- Task item: Lines from the entries below that hold "computer" form the answer; copy all of them.

(Stored records)
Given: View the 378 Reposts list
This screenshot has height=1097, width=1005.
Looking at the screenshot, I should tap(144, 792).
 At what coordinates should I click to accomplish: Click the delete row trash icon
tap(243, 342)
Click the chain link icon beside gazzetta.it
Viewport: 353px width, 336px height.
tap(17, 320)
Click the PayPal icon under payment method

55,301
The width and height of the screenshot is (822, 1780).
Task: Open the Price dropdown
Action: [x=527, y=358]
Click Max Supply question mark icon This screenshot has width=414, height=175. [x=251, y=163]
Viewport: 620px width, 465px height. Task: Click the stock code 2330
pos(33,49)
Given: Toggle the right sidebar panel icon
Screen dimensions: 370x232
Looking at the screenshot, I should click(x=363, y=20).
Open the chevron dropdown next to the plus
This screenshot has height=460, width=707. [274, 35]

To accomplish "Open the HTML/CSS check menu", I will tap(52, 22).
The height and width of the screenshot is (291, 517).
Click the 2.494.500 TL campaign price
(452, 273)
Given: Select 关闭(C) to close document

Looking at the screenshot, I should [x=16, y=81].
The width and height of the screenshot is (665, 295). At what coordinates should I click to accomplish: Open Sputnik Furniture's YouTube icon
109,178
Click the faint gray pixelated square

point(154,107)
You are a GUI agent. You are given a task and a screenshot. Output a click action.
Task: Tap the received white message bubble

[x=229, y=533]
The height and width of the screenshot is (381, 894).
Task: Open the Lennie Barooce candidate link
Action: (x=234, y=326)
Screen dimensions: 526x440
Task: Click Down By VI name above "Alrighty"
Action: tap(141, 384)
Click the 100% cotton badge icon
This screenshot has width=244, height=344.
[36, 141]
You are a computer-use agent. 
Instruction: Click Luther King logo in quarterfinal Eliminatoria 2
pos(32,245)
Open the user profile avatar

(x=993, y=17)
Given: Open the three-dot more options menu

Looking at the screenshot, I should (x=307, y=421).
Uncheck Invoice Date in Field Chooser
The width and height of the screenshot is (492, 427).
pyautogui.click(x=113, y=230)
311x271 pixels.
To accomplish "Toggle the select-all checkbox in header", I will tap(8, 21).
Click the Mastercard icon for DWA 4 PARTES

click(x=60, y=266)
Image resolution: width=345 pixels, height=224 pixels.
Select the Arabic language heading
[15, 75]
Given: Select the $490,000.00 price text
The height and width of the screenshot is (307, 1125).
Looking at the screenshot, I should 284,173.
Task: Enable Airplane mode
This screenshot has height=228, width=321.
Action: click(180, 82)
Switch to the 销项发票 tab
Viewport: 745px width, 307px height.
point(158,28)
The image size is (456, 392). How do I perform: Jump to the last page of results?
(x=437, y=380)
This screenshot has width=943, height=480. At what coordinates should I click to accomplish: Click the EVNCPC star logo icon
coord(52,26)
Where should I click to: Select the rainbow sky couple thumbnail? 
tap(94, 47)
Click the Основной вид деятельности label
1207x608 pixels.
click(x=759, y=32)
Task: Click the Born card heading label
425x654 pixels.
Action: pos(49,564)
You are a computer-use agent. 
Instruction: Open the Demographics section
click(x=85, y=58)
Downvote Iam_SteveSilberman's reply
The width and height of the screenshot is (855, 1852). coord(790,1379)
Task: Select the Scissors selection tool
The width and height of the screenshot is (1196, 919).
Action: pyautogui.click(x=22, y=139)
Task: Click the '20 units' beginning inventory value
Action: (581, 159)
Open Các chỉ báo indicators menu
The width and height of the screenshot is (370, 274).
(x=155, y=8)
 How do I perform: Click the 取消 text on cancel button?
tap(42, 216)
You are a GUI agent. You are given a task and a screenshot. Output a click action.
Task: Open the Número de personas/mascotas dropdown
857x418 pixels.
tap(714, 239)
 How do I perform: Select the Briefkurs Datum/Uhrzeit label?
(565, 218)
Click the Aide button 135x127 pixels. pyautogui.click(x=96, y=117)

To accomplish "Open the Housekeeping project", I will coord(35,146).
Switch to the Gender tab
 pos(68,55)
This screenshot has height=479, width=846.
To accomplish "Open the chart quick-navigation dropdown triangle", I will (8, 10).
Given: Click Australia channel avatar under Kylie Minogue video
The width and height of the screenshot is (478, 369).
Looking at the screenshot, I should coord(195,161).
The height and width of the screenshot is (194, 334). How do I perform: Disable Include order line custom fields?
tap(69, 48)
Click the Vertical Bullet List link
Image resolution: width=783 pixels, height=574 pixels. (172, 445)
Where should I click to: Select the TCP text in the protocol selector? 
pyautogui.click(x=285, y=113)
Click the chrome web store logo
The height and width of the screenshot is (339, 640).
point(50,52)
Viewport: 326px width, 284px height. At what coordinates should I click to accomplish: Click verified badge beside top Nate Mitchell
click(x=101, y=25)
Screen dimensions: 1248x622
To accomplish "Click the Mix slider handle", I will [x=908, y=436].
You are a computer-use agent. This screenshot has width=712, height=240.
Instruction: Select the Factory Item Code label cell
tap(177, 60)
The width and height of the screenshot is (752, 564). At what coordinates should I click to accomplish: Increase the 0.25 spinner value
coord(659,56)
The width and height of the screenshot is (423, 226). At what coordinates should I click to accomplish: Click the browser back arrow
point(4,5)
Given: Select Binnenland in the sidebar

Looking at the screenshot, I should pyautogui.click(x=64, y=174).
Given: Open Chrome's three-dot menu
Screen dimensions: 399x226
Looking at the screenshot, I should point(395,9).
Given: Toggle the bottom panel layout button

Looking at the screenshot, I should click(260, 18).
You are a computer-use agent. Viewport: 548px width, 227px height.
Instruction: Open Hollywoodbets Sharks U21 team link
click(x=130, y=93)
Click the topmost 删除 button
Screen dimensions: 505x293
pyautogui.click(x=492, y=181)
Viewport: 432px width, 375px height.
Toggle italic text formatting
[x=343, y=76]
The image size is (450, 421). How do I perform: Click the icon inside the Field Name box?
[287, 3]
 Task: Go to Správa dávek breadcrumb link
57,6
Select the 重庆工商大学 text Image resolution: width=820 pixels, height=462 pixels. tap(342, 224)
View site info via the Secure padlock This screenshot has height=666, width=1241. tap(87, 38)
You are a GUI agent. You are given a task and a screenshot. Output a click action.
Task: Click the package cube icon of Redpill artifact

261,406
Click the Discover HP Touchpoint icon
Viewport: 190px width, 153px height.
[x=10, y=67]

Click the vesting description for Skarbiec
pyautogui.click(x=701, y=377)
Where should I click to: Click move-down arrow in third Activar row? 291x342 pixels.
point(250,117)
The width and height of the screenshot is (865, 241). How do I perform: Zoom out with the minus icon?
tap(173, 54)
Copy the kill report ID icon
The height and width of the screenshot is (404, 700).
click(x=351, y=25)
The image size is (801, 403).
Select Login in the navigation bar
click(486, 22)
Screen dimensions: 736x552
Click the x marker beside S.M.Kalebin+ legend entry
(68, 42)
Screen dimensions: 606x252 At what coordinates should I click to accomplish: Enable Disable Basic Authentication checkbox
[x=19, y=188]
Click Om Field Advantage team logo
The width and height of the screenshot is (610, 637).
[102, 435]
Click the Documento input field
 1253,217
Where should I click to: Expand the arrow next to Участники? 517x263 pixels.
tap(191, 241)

- Reply:
You are a computer-use agent. 
You are a computer-use agent. 
You are a computer-use agent. This screenshot has width=712, height=240.
You are a computer-use agent. Viewport: 548px width, 227px height.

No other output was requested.